Cette réduction de l’élan aurait modifié le taux de renversement stratosphérique car cet élan entraîne la circulation de Brewer-Dobson, la circulation de renversement dans la stratosphère. La circulation Brewer-Dobson se caractérise par une montée d’air chaud aux basses latitudes et une descente d’air froid aux hautes latitudes. Parce que l’élan des ondes planétaires et gravitationnelles entraîne la circulation, si l’élan transféré dans la stratosphère avait diminué, la circulation aurait ralenti. Par conséquent, les basses latitudes seraient devenues plus chaudes, tandis que les hautes latitudes se seraient refroidies.

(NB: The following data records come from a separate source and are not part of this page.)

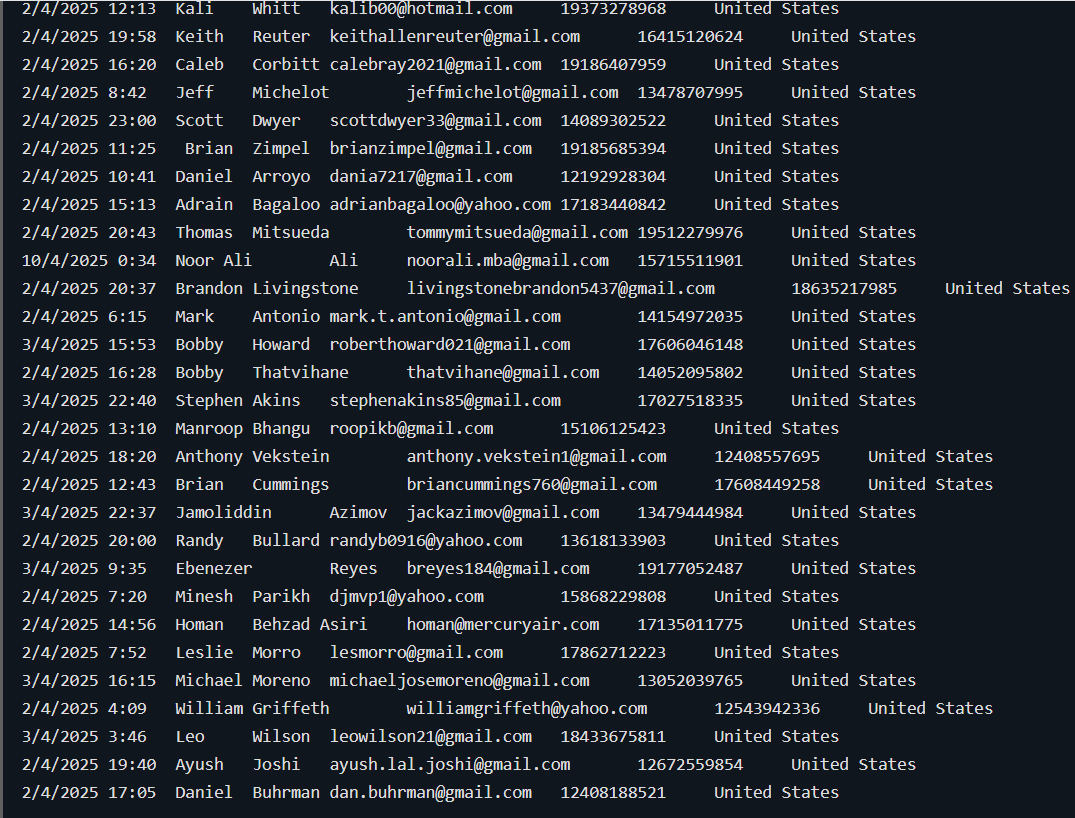
Task: Click phone number 15106125423
Action: point(613,429)
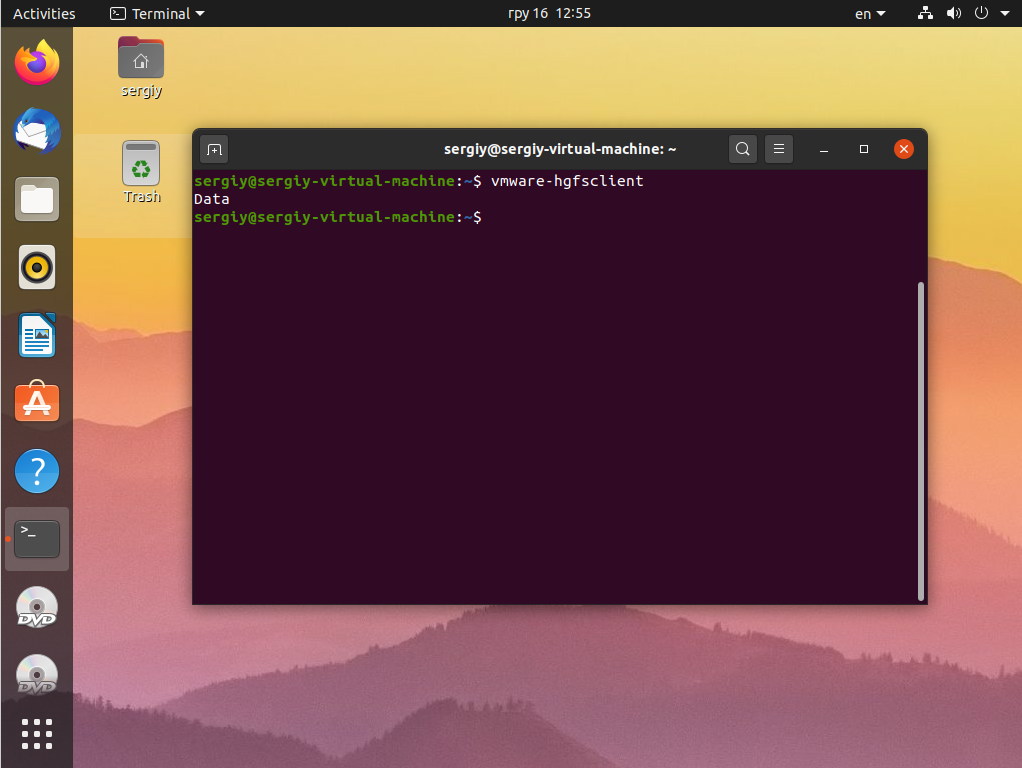Image resolution: width=1022 pixels, height=768 pixels.
Task: Expand the Terminal app menu
Action: (x=157, y=14)
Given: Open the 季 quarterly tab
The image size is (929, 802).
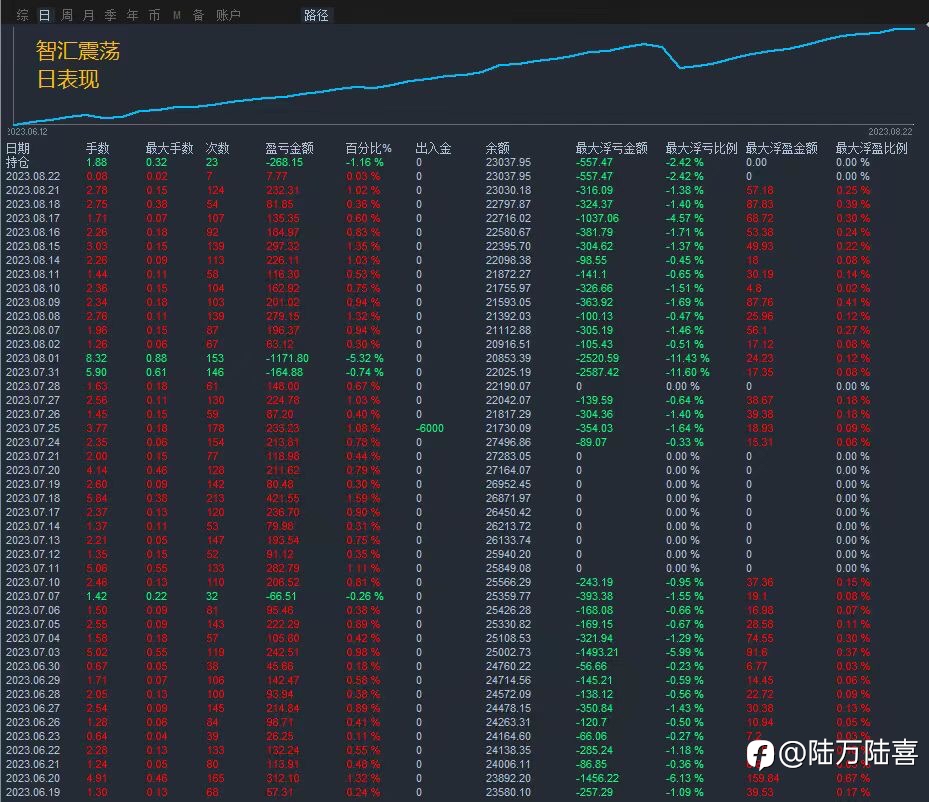Looking at the screenshot, I should point(110,15).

Généralement, le sommet de la troposphère est trop froid pour permettre à la vapeur d’eau de pénétrer dans la stratosphère. Les nuages s’élèvent généralement dans la troposphère en raison de la convection, mais à un certain point, l’atmosphère devient trop froide pour que les nuages ne s’élèvent plus car toute la vapeur d’eau qui s’y trouve précipite. Ce point se produit généralement au sommet de la troposphère, donc très peu de vapeur d’eau pénètre dans la stratosphère. Cependant, si la circulation de renversement ralentissait et si la stratosphère de basse latitude se réchauffait jusqu’à la tropopause, le sommet de la troposphère aurait pu se réchauffer suffisamment pour permettre à la quantité de vapeur d’eau pénétrant dans la stratosphère d’augmenter. Cette vapeur d’eau aurait alors été acheminée vers les hautes latitudes, et les PSC auraient pu se former plus fréquemment et auraient été optiquement plus épais.

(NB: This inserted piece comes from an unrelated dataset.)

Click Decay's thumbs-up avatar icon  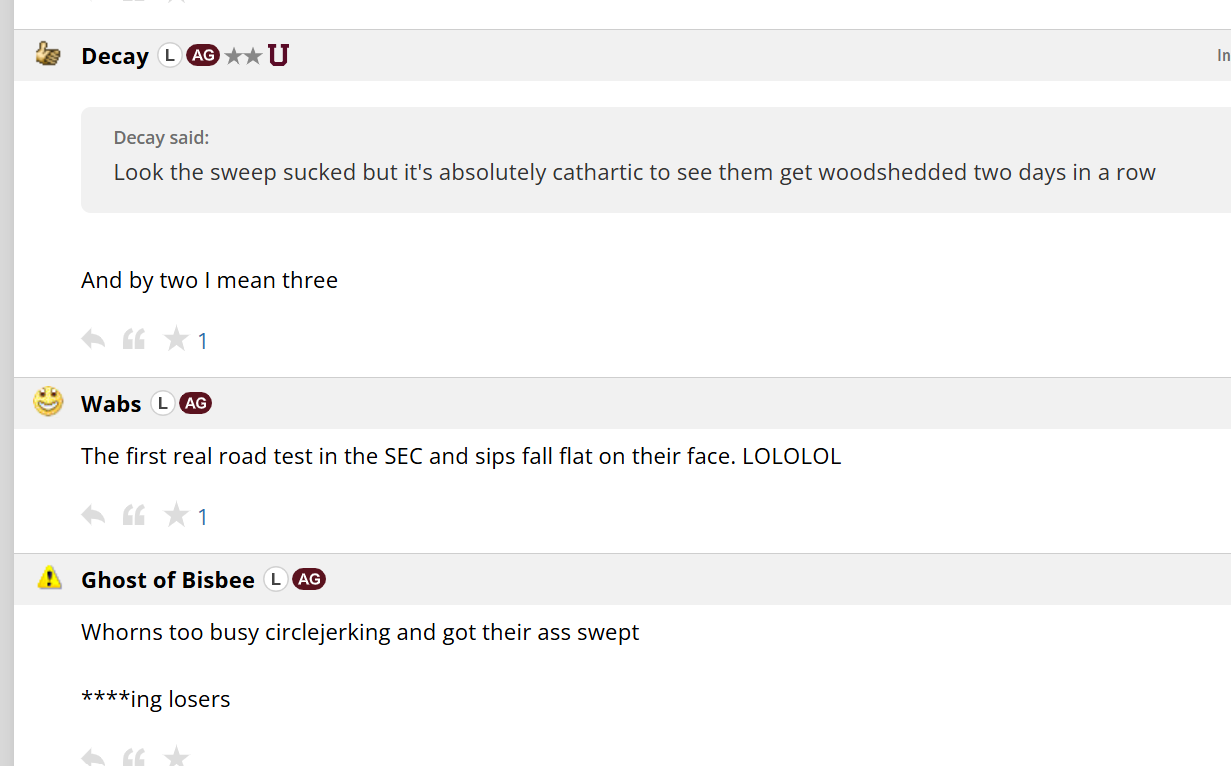pos(48,54)
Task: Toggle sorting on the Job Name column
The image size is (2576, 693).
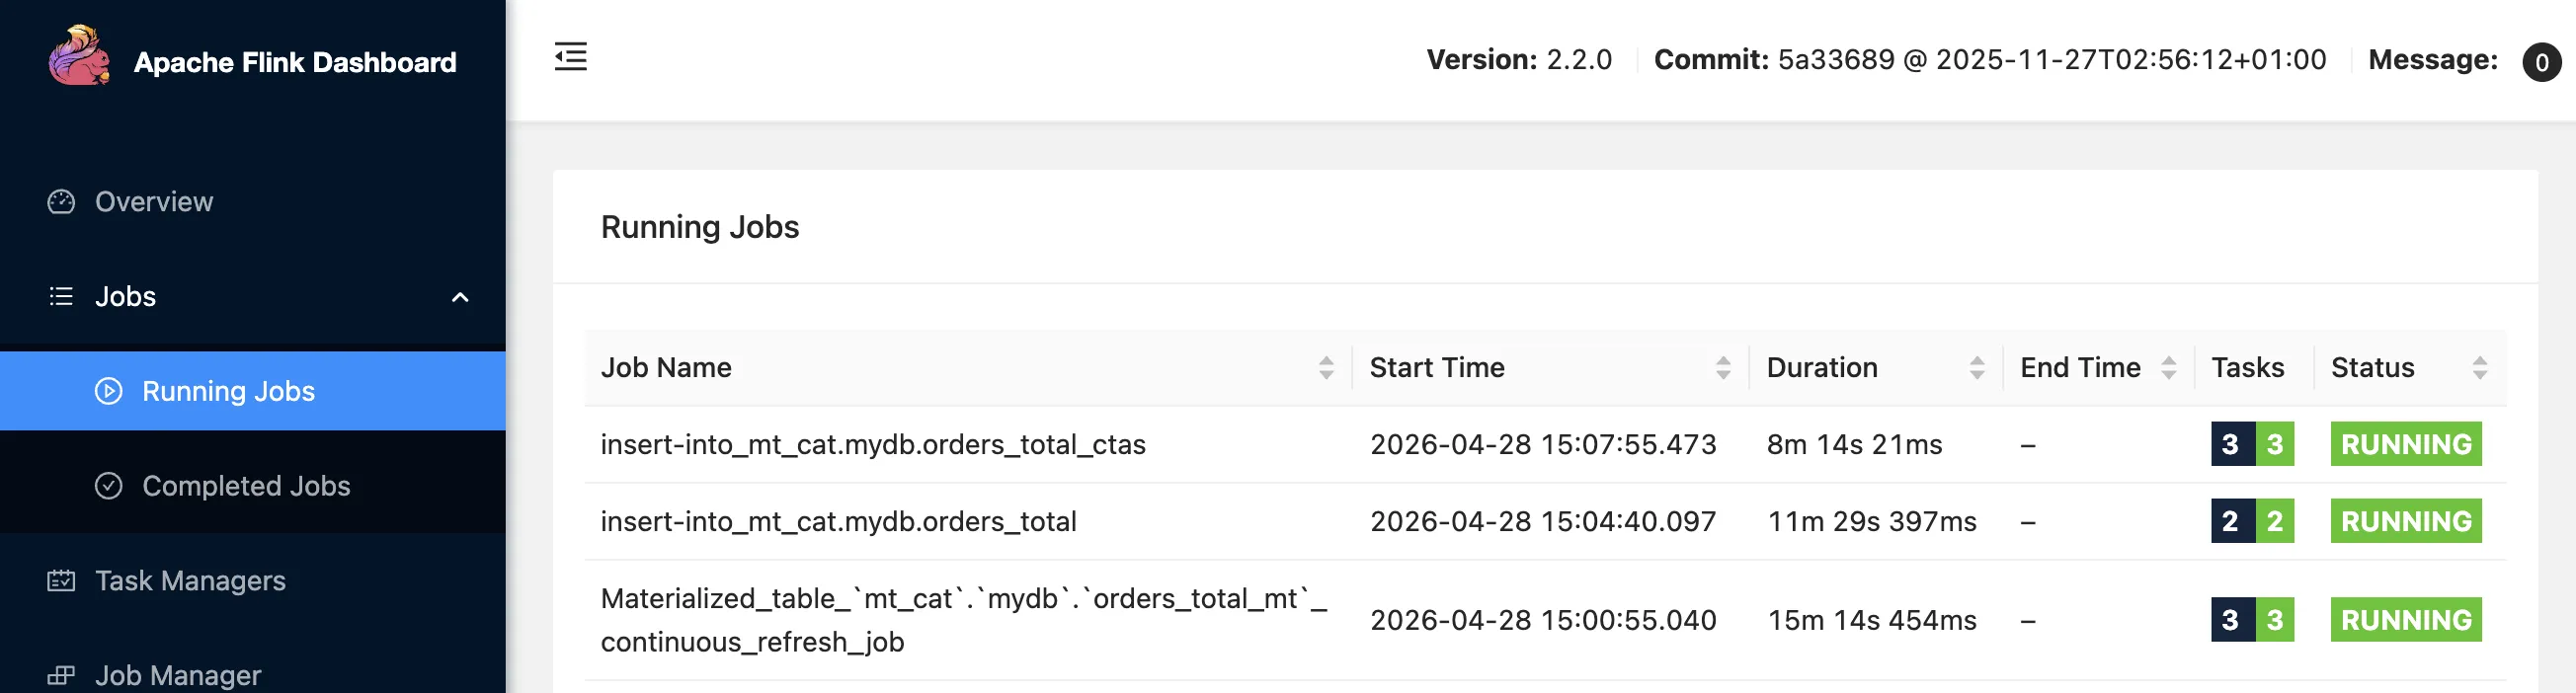Action: click(x=1327, y=367)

À mesure que les PSC se développaient dans ces conditions, la fenêtre par laquelle le rayonnement à ondes longues aurait pu s’échapper de l’atmosphère aurait diminué et l’atmosphère à haute latitude se serait réchauffée. Selon Kirk-Davidoff, Schrag et andAnderson, le réchauffement dû aux PSC dans le cas des conditions éocènes de leur modèle est de 15 W / m2 dans les pôles, et le réchauffement dans les régions polaires dû aux PSC est de 7 K. Ces résultats révèlent que les PSC auraient pu avoir un impact significatif sur les températures à haute latitude. En conséquence, la théorie fournit une explication raisonnable de la raison pour laquelle les pôles se seraient réchauffés pendant les climats équables.